En cause, le format quotidien de Canal+ porté par Yann Barthès chaque soir. Est-il une émission d'information comme une autre ou un simple divertissement ? Ses journalistes ont-ils droit à la carte de presse au même titre que les reporters des 20 heures ou les rédacteurs de presse écrite ? Ces questions avaient été posées par le site Arrêt sur images à la CCIJP en janvier dernier, après la polémique avec Jean-Luc Mélenchon qui accusait l'émission de "tordre la réalité".
"Je pense que la question de ce renouvellement (de leurs cartes de presse) peut se poser. Est-ce que le Petit journal, c'est du divertissement ou de l'information ? s'interrogeait Eric Marquis, président de la commission (...) Je suis assez réservé sur le mélange des genres (...) Les auteurs des Guignols, par exemple, n'ont pas de carte de presse. Ce n'est pas parce que l'on utilise les mêmes outils - reportage, interview ... - qu'il y a une démarche d'information derrière". Depuis, bon nombre de confrères avaient pris la défense des journalistes de l'émission satririque, au nom de la diversité des genres journalistiques.

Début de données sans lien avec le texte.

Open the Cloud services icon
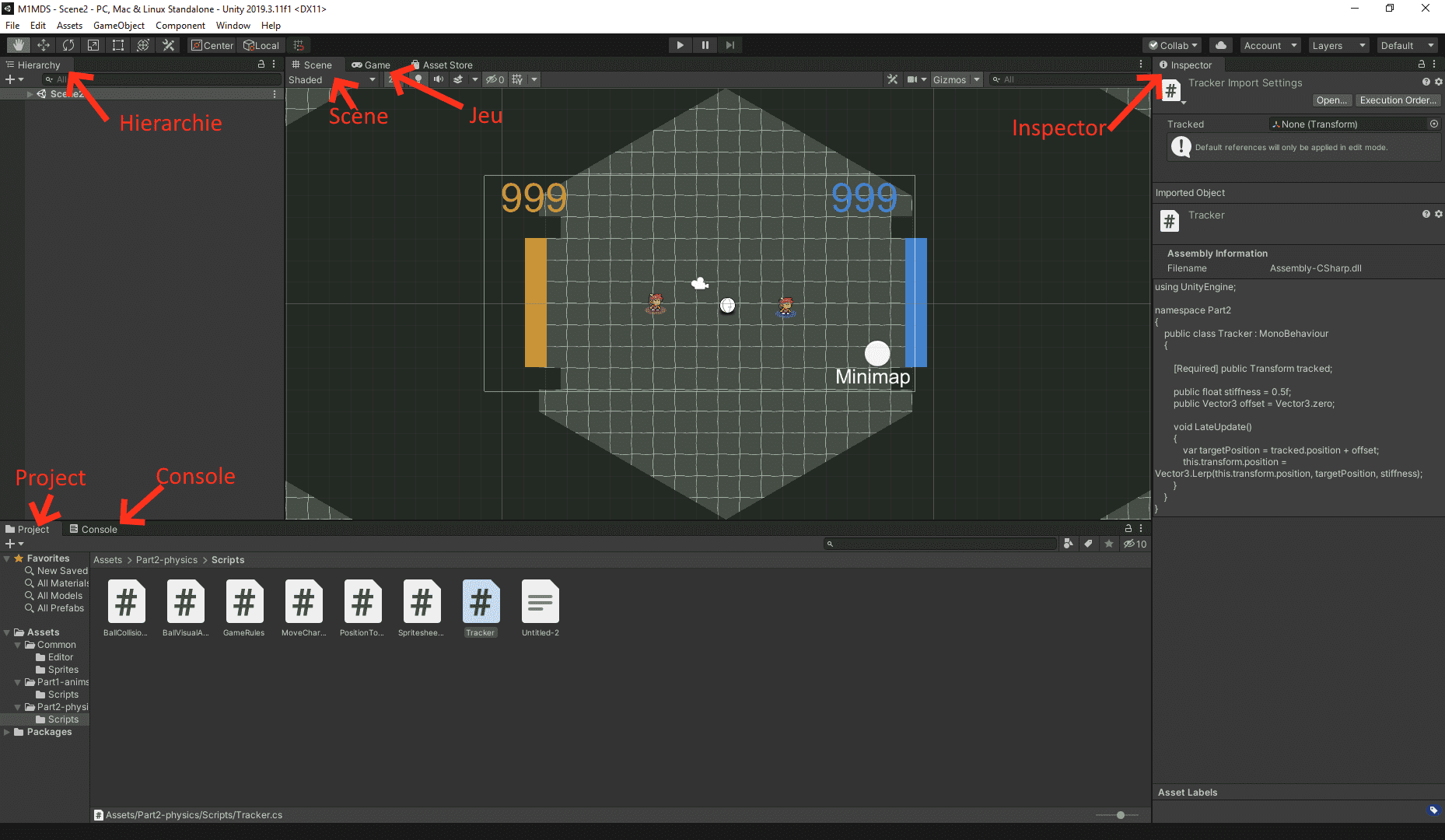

"Pourtant, les malchanceux, recrutés cette année, viennent de rédactions aussi peu farfelues que RTL, France 5 ou Le Post" note notre confrère. Mais le renouvellement de la carte, nécessaire chaque année en justifiant de sa nouvelle activité journalistique, leur a été refusé. Les reporters et rédacteurs du "Petit Journal" n'exercent-ils pas un métier journalistique quand ils relèvent une tentative de bidonnage sécuritaire dans une émission de TF1 ? Ou lorsque ils déjouent sur le terrain les stratégies de communication des politiques ? Si "Le Petit journal" est un divertissement, ne peut-on pas considérer alors que les journalistes des hebdomadaires "légers" (presse people, féminine, glamour) écrivent aussi pour "divertir" leurs lecteurs ? "Le problème, c'est qu'il n'y a pas de définition officielle de ce que sont les tâches du journaliste. On peut le définir comme une recherche d'info, avec vérification, mise en perspective" expliquait en janvier Eric Marquis, avec dans son viseur une cinquantaine d'émissions de la TNT.
La carte de presse est symbolique, elle offre des avantages pratiques à celles et ceux qui la possèdent, comme l'accréditation rapide aux représentations officielles, qu'elles soient politiques ou culturelles. Il y a quelques mois, malgré une carte de presse dans leur poche, les reporters du "Petit Journal" avaient été boycottés par Jean-Luc Mélenchon.